For commercial use, please contact the author.

Contents

1  Introduction
2  Step-by-Step Instructions: Student Mode
3  Explanation of Problem Display
4  Explanation of Solution Display
    4.1  Design
    4.2  Cell Means
    4.3  Model
    4.4  Estimation Equations
    4.5  Decomposition Matrix
    4.6  ANOVA Table
5  Background for Teachers
    5.1  Generating Data
    5.2  Notation
6  Instructions for Teacher Mode
    6.1  Generating the Desired Data Pattern
    6.2  Viewing the Generated Data
    6.3  set Options
    6.4  Restarting
7  Run-time Options
    7.1  Total df and SS option
    7.2  Optional Output for Student Solutions
    7.3  Setting Options with Batch Files or Environment Variables
8  Sample Acknowledgement Letter

1  Introduction

This program was designed for use in teaching the statistical procedure known as Analysis of Variance (ANOVA). In brief, it generates appropriate data sets for use as examples or practice problems, and it computes the correct ANOVA for each data set. It handles between-subjects, within-subjects, and mixed designs, and can go up to six factors, with some restrictions on the numbers of levels, subjects, and model terms.

The program can be run in either of two modes: one designed for use by students; the other, by teachers.

The student mode is simpler: The student simply specifies the experimental design, and AnoGen generates an appropriate random data set. The student can then view the data set and answers, and save them to a file. Thus, students can fairly simply get as much computational practice as they want.

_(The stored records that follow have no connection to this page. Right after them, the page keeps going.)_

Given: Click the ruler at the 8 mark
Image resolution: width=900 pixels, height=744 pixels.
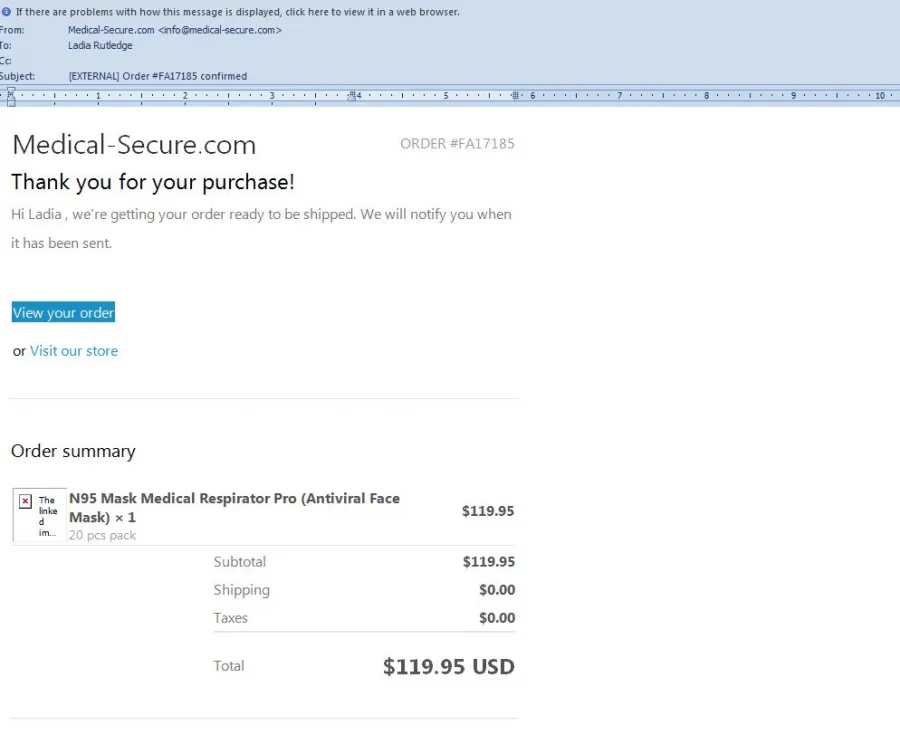Looking at the screenshot, I should coord(707,96).
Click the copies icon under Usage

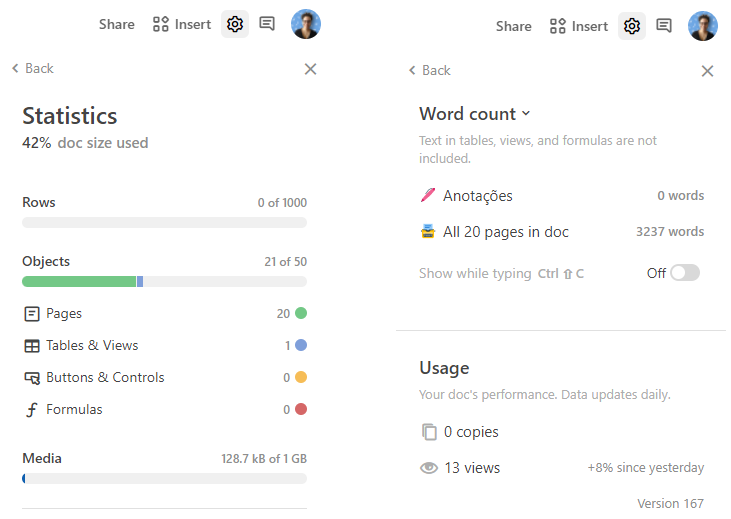coord(429,432)

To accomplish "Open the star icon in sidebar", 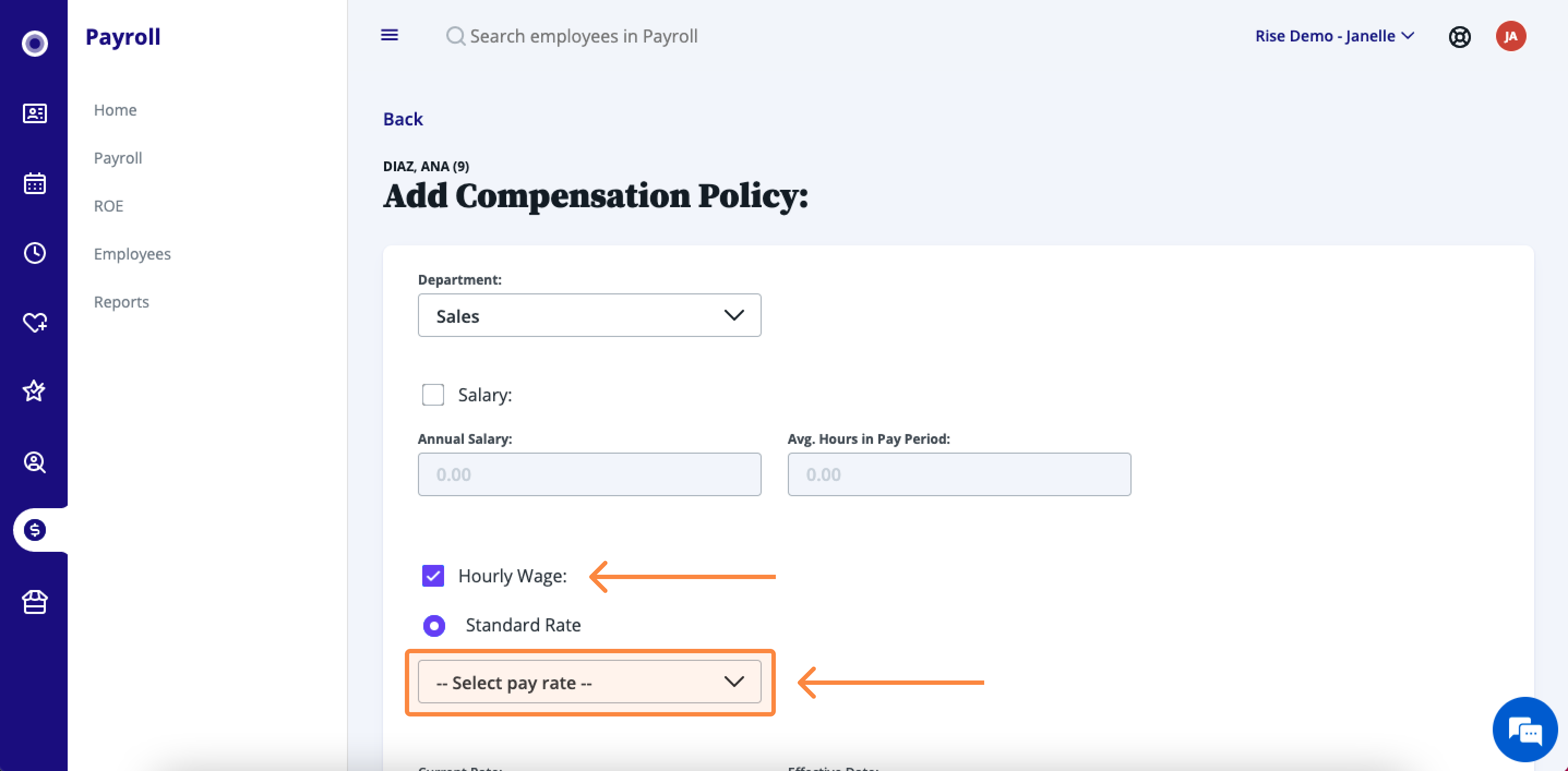I will tap(34, 390).

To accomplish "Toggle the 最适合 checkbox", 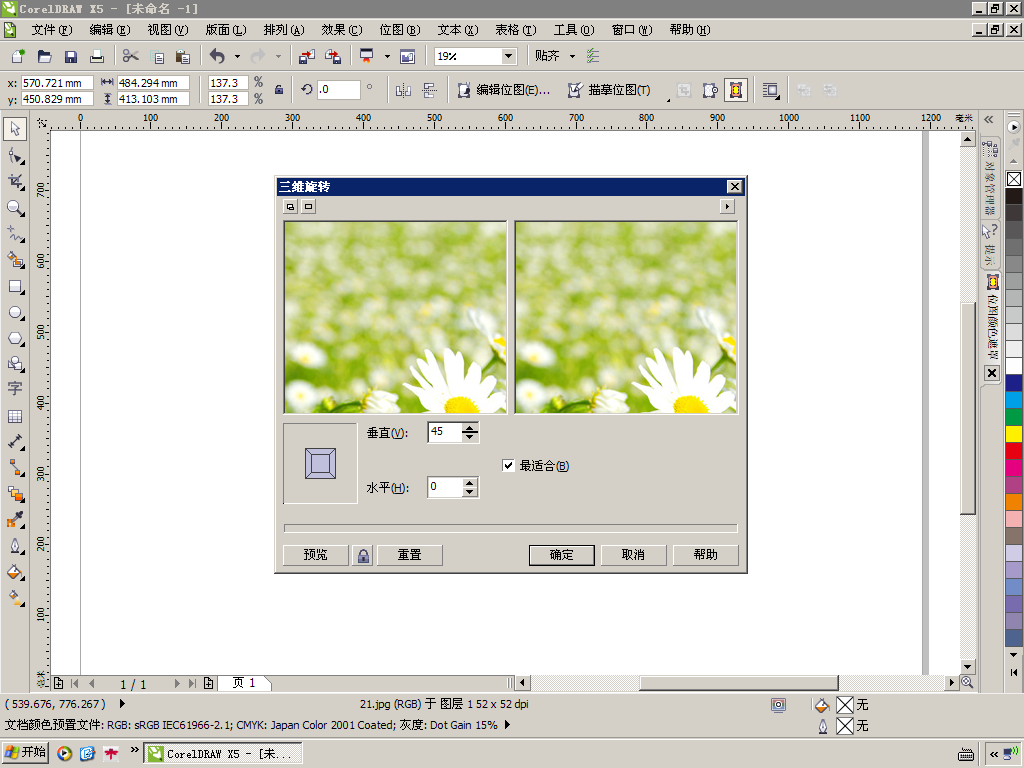I will [x=508, y=465].
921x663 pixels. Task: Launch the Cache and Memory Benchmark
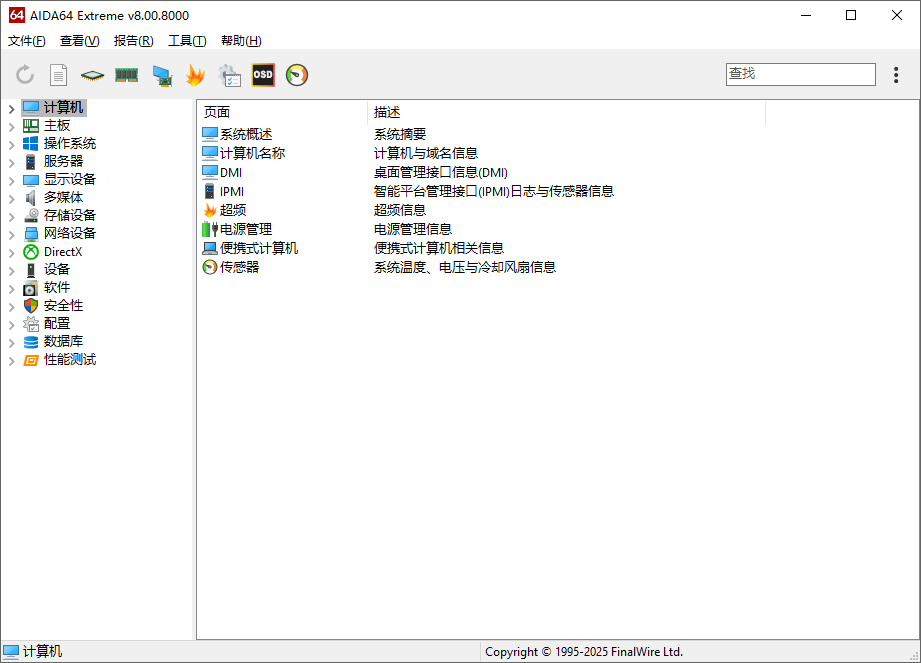[x=125, y=75]
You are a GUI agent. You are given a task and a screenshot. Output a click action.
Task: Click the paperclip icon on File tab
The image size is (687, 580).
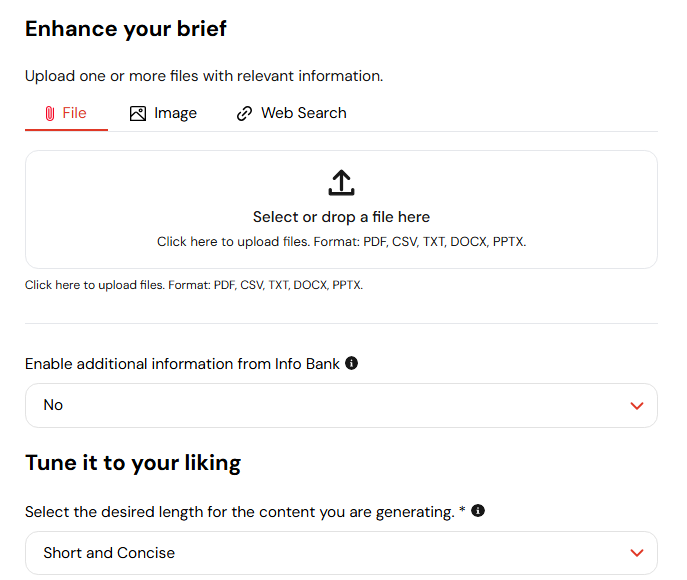click(50, 114)

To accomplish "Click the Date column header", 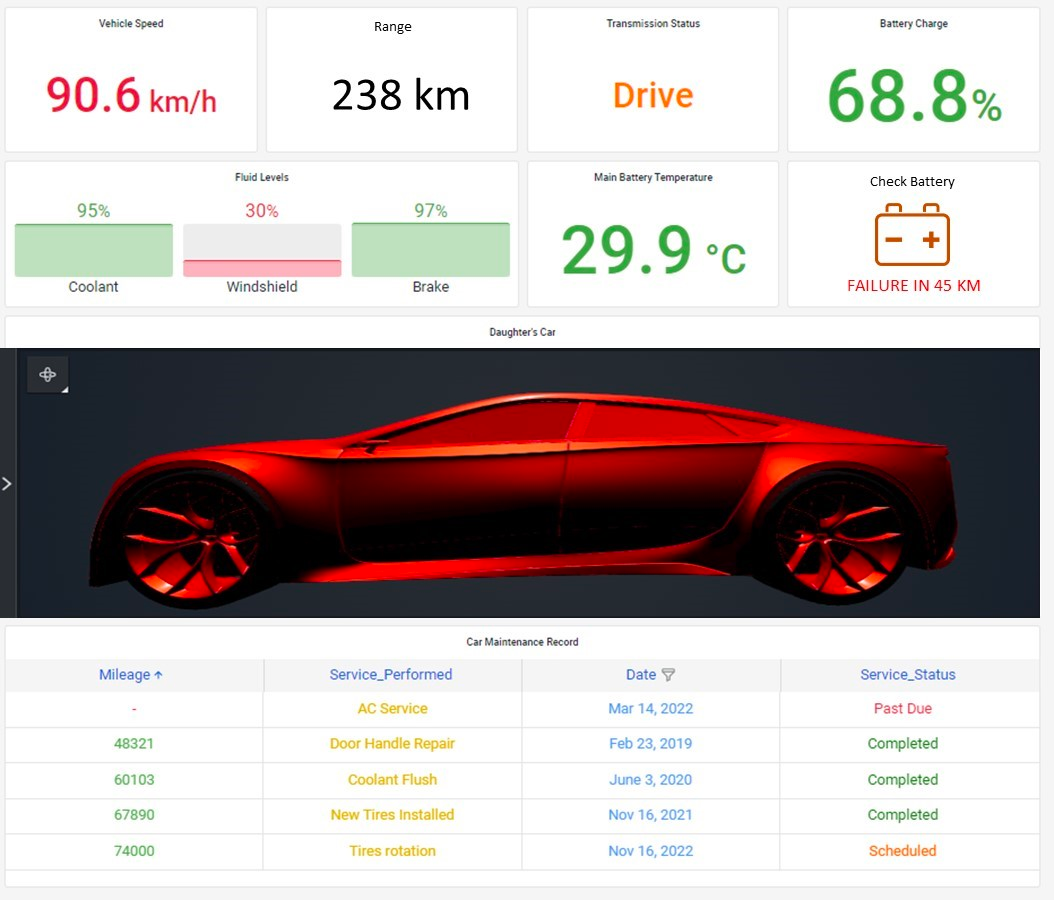I will point(641,674).
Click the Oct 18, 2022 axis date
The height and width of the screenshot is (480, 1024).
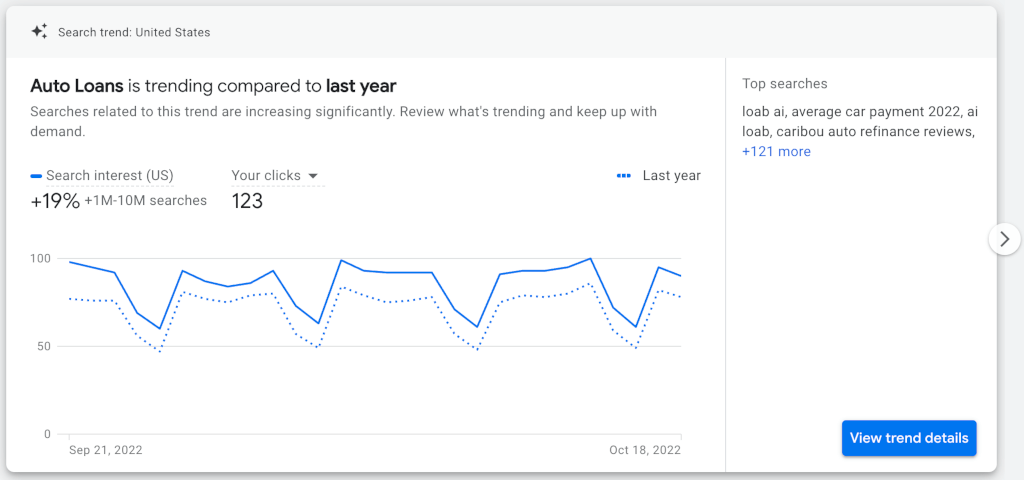(645, 450)
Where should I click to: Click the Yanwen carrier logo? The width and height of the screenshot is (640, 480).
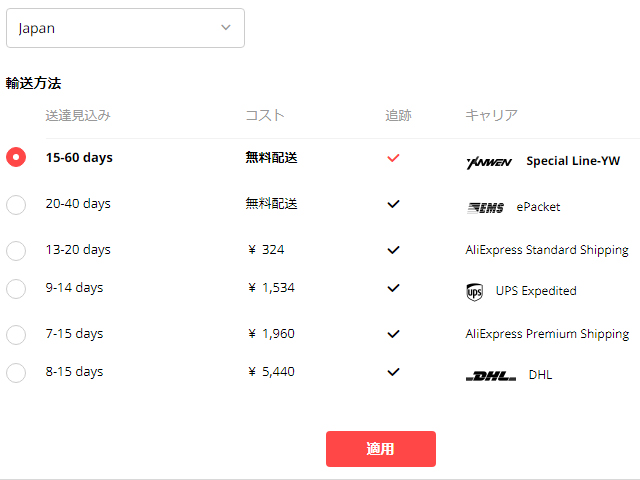489,162
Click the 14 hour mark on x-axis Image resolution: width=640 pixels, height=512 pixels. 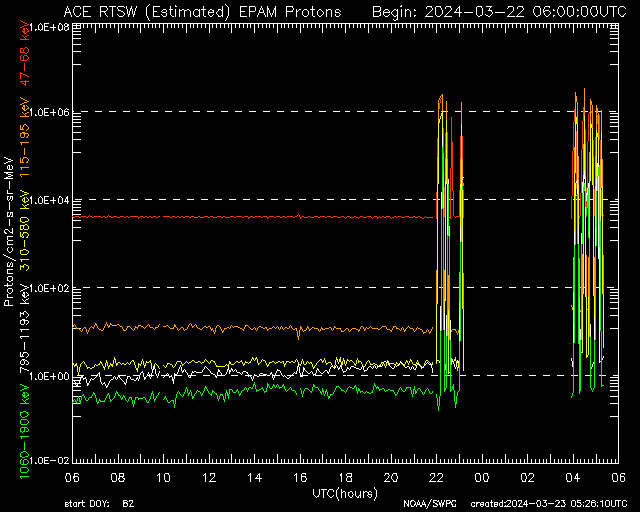(x=254, y=477)
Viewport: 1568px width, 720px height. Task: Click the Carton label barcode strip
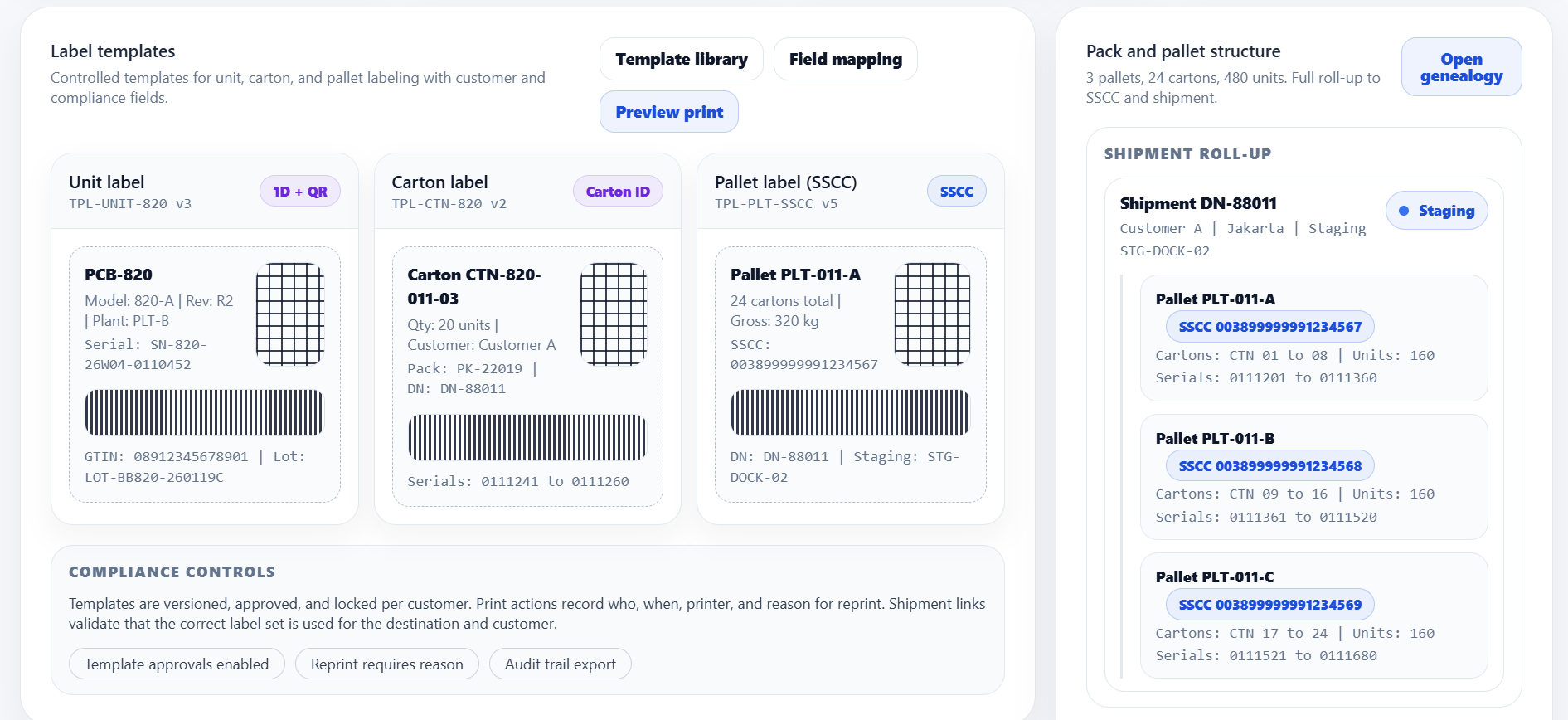click(527, 437)
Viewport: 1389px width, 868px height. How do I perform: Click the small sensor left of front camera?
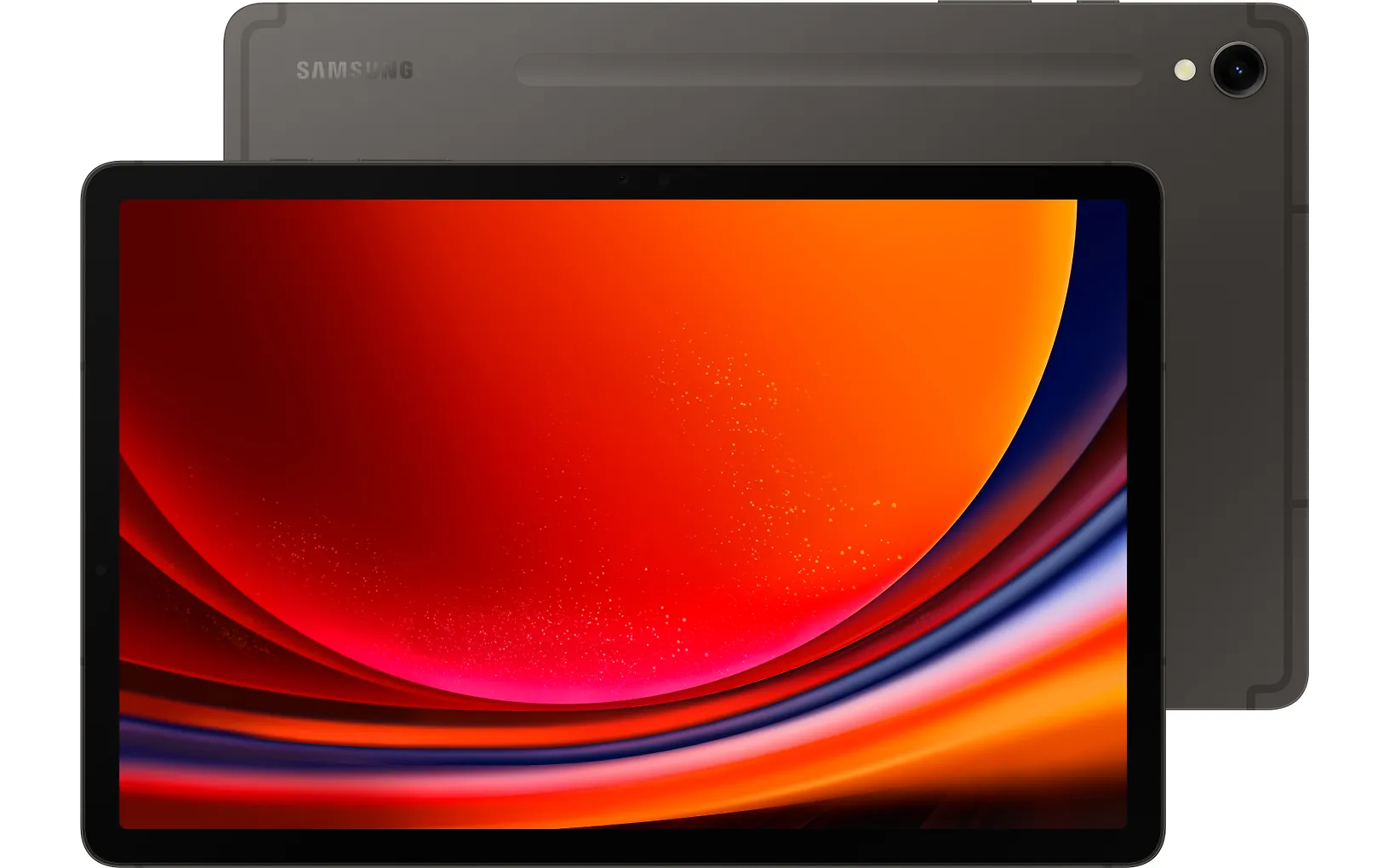624,180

The teacher mode is more complicated: The teacher not only specifies the experimental design, but also controls the the cell means and error variance to obtain whatever F values are desired for the example. Considerable familiarity with ANOVA is needed to use this mode.

2  Step-by-Step Instructions: Student Mode

  1. Start the program as is appropriate on your computer system (e.g., by typing AnoGen at a DOS prompt).
  2. Once AnoGen is running, type S to enter the student mode.
  3. Specify the design:

    1. To set the number of within-subjects factors, type W, and then type the number you want, followed by enter.
    2. Similarly, type B to set the number of between-subjects factors,
    3. Similarly, type S to set the number of subjects per group. A ``group'' is defined by one combination of levels of the between-subjects factors. For example, if you have between-subjects factors of Male/Female and Young/Old, then there are four groups corresonding to the four combinations.

    Note that you can set these numbers in any order, and you can change each one as often as you like. After you have the settings you want, type ctrl-Q to move on to the next step.

  4. Now specify the number of levels of each factor. Type the letter corresponding to the factor you want to change (A, B, ...), and then enter the number of levels you want. Again, after you have the settings as you want them, type ctrl-Q to move on to the next step.

  5. Type P to display the problem (i.e., the data set). Ideally, you would now do the computations by hand, for practice. (The information given in the problem display is intended to be self-explanatory, but some explanation is given in Section .)

  6. Type S to display the solution (i.e., cell means, ANOVA table, etc). This is where you check your solution and make sure you've done it correctly. The solution contains the various parts that I use in teaching ANOVA using the general linear model. (More explanation of the information given in the solution display is given in Section .)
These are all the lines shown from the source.